Task requirements — Copy the lines below verbatim, from the line containing "This screenshot has height=431, width=1015." up to and including the line containing "will tap(32, 248).".

+ + + + +

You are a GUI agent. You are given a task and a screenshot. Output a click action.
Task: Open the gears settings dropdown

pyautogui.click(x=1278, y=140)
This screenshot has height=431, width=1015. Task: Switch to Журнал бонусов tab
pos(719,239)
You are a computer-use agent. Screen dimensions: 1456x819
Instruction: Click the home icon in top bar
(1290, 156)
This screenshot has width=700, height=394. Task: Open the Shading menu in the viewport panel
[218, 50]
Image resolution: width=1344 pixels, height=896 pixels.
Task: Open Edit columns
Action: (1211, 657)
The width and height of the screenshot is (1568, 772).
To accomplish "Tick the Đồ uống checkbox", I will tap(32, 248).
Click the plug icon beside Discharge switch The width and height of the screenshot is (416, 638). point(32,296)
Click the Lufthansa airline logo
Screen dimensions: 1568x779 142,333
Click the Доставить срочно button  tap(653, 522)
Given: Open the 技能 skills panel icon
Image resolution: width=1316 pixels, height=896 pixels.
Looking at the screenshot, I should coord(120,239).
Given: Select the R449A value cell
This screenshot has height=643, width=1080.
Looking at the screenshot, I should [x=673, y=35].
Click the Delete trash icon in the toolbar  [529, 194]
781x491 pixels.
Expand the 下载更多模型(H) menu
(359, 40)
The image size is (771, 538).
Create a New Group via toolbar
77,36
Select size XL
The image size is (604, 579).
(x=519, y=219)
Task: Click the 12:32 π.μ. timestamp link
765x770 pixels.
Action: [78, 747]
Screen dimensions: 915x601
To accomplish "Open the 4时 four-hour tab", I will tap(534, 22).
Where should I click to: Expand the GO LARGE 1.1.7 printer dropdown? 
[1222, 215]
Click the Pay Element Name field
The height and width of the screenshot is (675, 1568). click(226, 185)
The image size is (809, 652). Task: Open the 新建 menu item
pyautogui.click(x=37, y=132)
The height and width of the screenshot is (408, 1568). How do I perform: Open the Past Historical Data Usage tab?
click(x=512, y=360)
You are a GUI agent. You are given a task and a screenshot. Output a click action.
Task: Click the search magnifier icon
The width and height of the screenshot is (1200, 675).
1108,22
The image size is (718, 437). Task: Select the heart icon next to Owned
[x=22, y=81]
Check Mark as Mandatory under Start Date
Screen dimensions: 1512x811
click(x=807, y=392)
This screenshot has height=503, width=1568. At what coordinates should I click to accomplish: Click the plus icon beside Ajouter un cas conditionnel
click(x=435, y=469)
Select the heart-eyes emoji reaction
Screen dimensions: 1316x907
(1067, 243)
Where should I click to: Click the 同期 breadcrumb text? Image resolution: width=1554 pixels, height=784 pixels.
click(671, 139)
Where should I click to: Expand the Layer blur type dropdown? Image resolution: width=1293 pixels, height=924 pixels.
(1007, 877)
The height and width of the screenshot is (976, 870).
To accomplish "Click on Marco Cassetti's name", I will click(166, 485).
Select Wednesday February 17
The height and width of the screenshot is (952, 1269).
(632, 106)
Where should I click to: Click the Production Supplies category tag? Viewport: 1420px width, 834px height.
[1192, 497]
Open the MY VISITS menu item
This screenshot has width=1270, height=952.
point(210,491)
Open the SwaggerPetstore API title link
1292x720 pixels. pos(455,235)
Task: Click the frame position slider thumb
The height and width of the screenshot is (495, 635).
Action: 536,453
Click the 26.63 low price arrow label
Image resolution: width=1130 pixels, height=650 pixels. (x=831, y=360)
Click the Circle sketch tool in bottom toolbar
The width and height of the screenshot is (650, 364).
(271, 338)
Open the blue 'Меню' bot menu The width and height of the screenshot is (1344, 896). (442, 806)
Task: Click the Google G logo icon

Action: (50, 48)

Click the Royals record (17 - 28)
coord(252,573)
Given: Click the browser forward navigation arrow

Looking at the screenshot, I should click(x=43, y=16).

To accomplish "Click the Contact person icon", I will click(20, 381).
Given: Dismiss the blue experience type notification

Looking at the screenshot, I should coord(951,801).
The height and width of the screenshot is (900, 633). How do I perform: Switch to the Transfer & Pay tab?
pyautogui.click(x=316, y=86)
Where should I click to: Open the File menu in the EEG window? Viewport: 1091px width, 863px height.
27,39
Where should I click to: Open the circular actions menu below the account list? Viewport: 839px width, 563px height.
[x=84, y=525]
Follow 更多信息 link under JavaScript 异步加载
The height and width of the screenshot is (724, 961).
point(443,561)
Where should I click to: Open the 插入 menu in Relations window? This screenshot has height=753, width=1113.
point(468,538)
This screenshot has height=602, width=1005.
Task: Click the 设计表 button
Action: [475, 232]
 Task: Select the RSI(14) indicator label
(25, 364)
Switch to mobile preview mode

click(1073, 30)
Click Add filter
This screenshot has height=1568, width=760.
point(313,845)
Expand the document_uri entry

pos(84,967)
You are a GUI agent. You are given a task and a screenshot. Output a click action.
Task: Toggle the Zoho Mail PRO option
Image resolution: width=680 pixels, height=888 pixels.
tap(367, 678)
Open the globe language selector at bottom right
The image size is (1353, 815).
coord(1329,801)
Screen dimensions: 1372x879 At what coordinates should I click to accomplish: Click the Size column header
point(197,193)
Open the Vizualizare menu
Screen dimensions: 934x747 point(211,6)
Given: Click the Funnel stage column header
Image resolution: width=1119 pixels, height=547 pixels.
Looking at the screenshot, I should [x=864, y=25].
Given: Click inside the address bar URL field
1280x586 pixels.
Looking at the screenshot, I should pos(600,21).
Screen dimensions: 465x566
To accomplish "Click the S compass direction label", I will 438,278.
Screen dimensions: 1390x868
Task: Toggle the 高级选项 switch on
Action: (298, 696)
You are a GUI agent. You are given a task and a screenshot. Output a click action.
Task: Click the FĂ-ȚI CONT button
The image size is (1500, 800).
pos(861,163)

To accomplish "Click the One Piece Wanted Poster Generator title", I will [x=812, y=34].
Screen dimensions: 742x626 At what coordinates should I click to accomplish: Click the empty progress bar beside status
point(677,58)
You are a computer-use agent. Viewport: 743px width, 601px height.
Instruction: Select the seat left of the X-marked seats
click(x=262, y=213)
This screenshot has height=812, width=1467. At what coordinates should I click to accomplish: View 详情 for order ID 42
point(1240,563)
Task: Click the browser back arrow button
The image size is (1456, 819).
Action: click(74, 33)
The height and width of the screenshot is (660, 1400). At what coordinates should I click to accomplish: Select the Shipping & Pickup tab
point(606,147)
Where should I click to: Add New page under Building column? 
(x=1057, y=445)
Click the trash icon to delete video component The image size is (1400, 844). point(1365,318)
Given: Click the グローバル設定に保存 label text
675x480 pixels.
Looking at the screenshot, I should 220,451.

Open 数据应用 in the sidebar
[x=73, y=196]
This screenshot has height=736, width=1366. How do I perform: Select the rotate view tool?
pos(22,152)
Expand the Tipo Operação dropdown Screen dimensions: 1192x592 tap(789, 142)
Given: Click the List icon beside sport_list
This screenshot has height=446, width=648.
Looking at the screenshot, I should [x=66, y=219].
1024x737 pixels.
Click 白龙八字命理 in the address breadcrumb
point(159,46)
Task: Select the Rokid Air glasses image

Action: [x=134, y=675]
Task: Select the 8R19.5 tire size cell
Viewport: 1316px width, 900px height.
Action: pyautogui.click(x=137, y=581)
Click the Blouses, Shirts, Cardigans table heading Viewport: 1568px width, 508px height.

+ + + + +

Written response —
This screenshot has height=431, width=1015. Task: Switch to Журнал бонусов tab
pos(719,239)
You are a computer-use agent. Screen dimensions: 1456x819
Instruction: Click the home icon in top bar
(1290, 156)
This screenshot has width=700, height=394. Task: Open the Shading menu in the viewport panel
[218, 50]
Image resolution: width=1344 pixels, height=896 pixels.
Task: Open Edit columns
Action: (1211, 657)
The width and height of the screenshot is (1568, 772).
To accomplish "Tick the Đồ uống checkbox", I will tap(32, 248).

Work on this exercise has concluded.